Over the centuries, Strahd's obsession Tatyana has been reincarnated many many times. She's not aware of his interest or of her place in his punishment, but Strahd is cursed by the Dark Powers to fail to attain her. Maybe in some past lives she HAS escaped Barovia, and lived a full life outside in Mordent or somewhere, while Strahd raged impotently from Barovia. Maybe sometimes Strahd attempted to prevent her escape and she died trying to leave. The Dark Powers hold the whip hand in Ravenloft and they don't care what happens to Tatyana, as long as Strahd doesn't have her. She, through all her lives is nothing but an instrument of his punishment. Nobody ever said the Dark Powers were nice, or fair, after all!

But Strahd isn't onmiscient or omnipotent even in his own domain. He can only stop her leaving, or stop PCs leaving, or stop Van Richten entering, if he knows that they're actually trying to cross the borders. Closing the borders is all or nothing, They're completely closed, completely open to everyone (minus whatever spies etc Strahd might have on the roads or watching the Vistani). And of course when it comes to Tatyana his efforts are ultimately doomed to fail - even if he hampers her movement or keeps her in Barovia, she'll never love him. Because that's the curse the Dark Powers laid on him when he became a Darklord, and he can't use the powers of a Darklord to escape the destiny of a Darklord. From the outside Barovia might look like Strahd's dominion, but it's really his punishment.

And that's true with all the domain lords. They have vast powers in their domain, but their curse prevents them using those powers to achieve what they want the most. Could Strahd launch major wars etc, if he wanted to? Sure (though if he was invading another domain whose Darklord cared enough to defend it, he'd lose). But Strahd isn't really interested in conquest. He's only interested in Tatyana - if her newest incarnation appeared at a critical moment in his military operations, he'd drop everything to seek her out, and the Dark Powers would make sure he can't have her anyway. Some Darklords, like the pre-5e version of Vlad Drakov genuinely are driven by the desire to wage aggressive war - but Vlad's curse prevents him from ever being successful at it. Hell, part of Ankhtepot's curse is to watch the once-mighty kingdom he ruled wither into a scattering of ruins that ignorant foreigners plunder for treasure.

Items in a dataset ▸
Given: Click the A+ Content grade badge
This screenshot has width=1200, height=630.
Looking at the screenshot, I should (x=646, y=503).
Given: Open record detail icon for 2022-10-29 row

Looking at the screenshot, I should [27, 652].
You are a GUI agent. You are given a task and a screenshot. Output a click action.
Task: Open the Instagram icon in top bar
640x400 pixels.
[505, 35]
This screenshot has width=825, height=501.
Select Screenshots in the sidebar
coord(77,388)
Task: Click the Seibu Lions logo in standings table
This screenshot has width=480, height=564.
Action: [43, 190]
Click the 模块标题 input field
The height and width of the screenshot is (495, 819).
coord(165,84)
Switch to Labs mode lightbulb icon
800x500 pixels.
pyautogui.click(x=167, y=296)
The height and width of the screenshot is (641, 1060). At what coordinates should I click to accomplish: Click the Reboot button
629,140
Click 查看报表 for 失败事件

Stated problem 1 ▸ According to the passage on Strahd's curse, what is part of Ankhtepot's curse?
Stated problem 2 ▸ Please retype the passage on Strahd's curse from "Over the centuries, Strahd's" up to and including "fair, after all!".
Rely only on the passage on Strahd's curse, not on the data.

Expected answer 1 ▸ He must watch the once-mighty kingdom he ruled wither into a scattering of ruins that ignorant foreigners plunder for treasure.

Expected answer 2 ▸
Over the centuries, Strahd's obsession Tatyana has been reincarnated many many times. She's not aware of his interest or of her place in his punishment, but Strahd is cursed by the Dark Powers to fail to attain her. Maybe in some past lives she HAS escaped Barovia, and lived a full life outside in Mordent or somewhere, while Strahd raged impotently from Barovia. Maybe sometimes Strahd attempted to prevent her escape and she died trying to leave. The Dark Powers hold the whip hand in Ravenloft and they don't care what happens to Tatyana, as long as Strahd doesn't have her. She, through all her lives is nothing but an instrument of his punishment. Nobody ever said the Dark Powers were nice, or fair, after all!